Habit 4: Think Win/Win

...When a boss becomes the first assistant to each of his subordinates, he can greatly increase his span of control. Entire levels of administration and overhead can be eliminated. Instead of supervising six or eight, such a manager can supervise twenty, thirty, fifty, or more.

In Win/Win performance agreements, consequences become the natural or logical result of performance rather than a reward or punishment arbitrarily handed out by the person in charge.

There are basically four kinds of consequences (rewards and penalties) that management or parents can control-financial, psychic, opportunity, and responsibility. Financial consequences include such things as income, stock options, allowances, or penalties. Psychic or psychological consequences include recognition, approval, respect, credibility, or the loss of them. Unless people are in a survival mode, psychic compensation is often more motivating than financial compensation. Opportunity includes training, development, perks, and other benefits. Responsibility has to do with scope and authority, either of which can be enlarged or diminished. Win/Win agreements specify consequences in one or more of those areas and the people involved know it up front. So you don't play games. Everything is clear from the beginning.

In addition to these logical, personal consequences, it is also important to clearly identify what the natural organizational consequences are. For example, what will happen if I'm late to work, if I refuse to cooperate with others, if I don't develop good Win/Win performance agreements with my subordinates, if I don't hold them accountable for desired results, or if I don't promote their professional growth and career development?

When my daughter turned 16, we set up a Win/Win agreement regarding use of the family car. We agreed that she would obey the laws of the land and that she would keep the car clean and properly maintained. We agreed that she would use the car only for responsible purposes and would serve as a cab driver for her mother and me within reason. And we also agreed that she would do all her other jobs cheerfully without being reminded. These were our wins.

We also agreed that I would provide some resources-the car, gas, and insurance. And we agreed that she would meet weekly with me, usually on Sunday afternoon, to evaluate how she was doing based on our agreement. The consequences were clear. As long as she kept her part of the agreement, she could use the car. If she didn't keep it, she would lose the privilege until she decided to.

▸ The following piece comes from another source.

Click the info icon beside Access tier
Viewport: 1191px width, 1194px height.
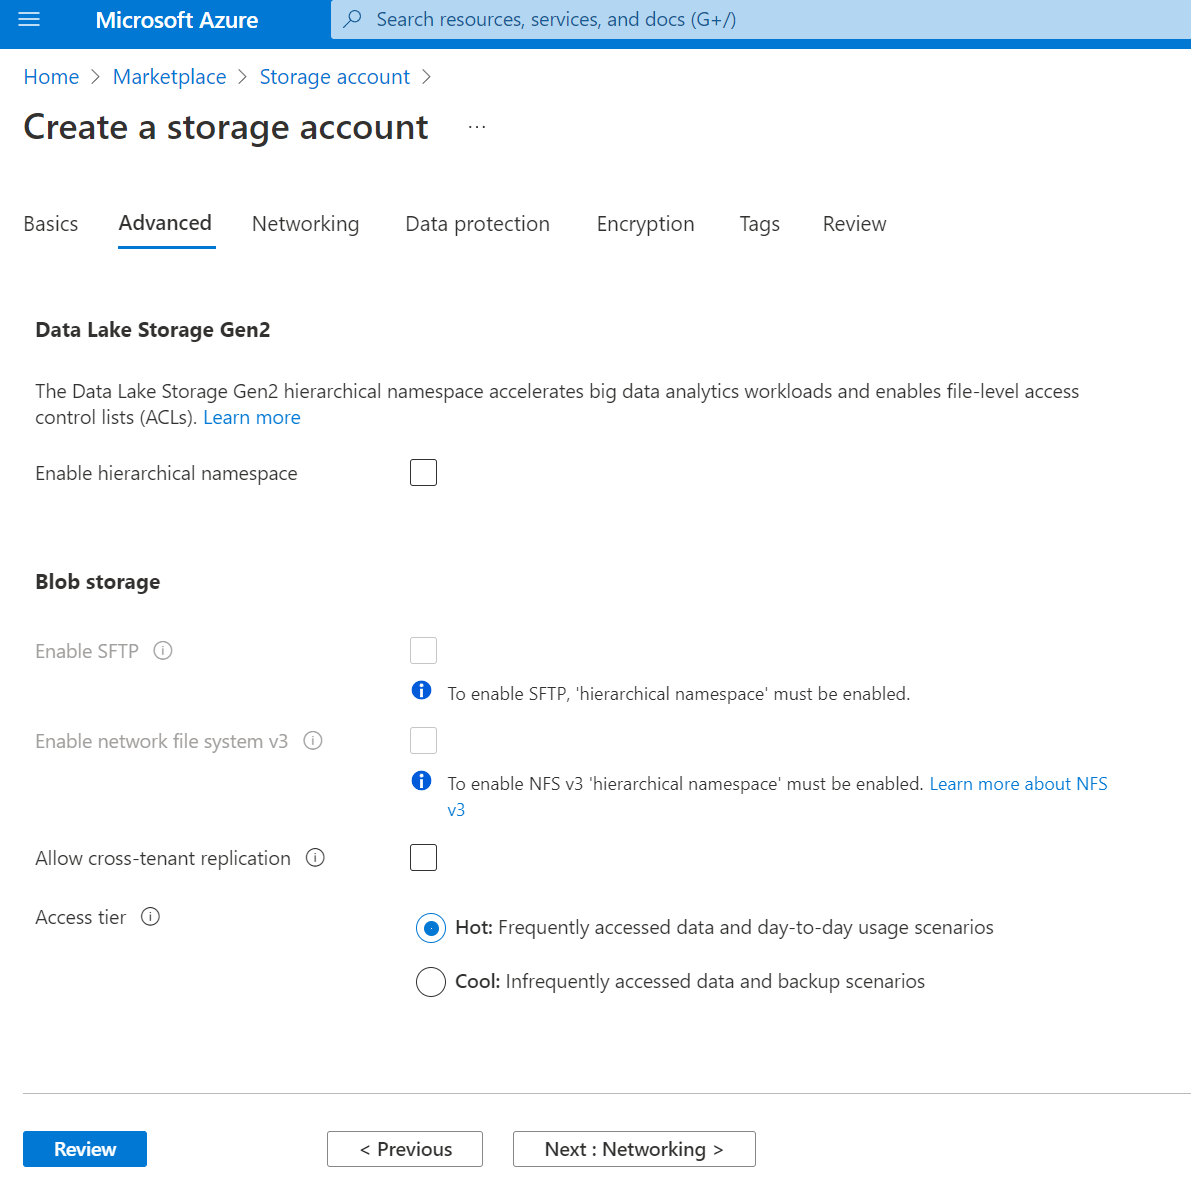tap(150, 917)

This Win/Win agreement set up clear expectations from the beginning on both our parts. It was a win for her-she got to use the car-and it was certainly a win for Sandra and me. Now she could handle her own transportation needs and even some of ours' We didn't have to worry about maintaining the car or keeping it clean. And we had a built-in accountability, which meant I didn't have to hover over her or manage her methods. Her integrity, her conscience, her power of discernment and our high Emotional Bank Account managed her infinitely better. We didn't have to get emotionally strung out, trying to supervise her every move and coming up with punishments or rewards on the spot if she didn't do things the way we thought she should. We had a Win/Win agreement, and it liberated us all.

Win/Win agreements are tremendously liberating. But as the product of isolated techniques, they won't hold up. Even if you set them up in the beginning, there is no way to maintain them without personal integrity and a relationship of trust.

A true Win/Win agreement is the product of the paradigm, the character, and the relationships out of which it grows. In that context, it defines and directs the interdependent interaction for which it was created.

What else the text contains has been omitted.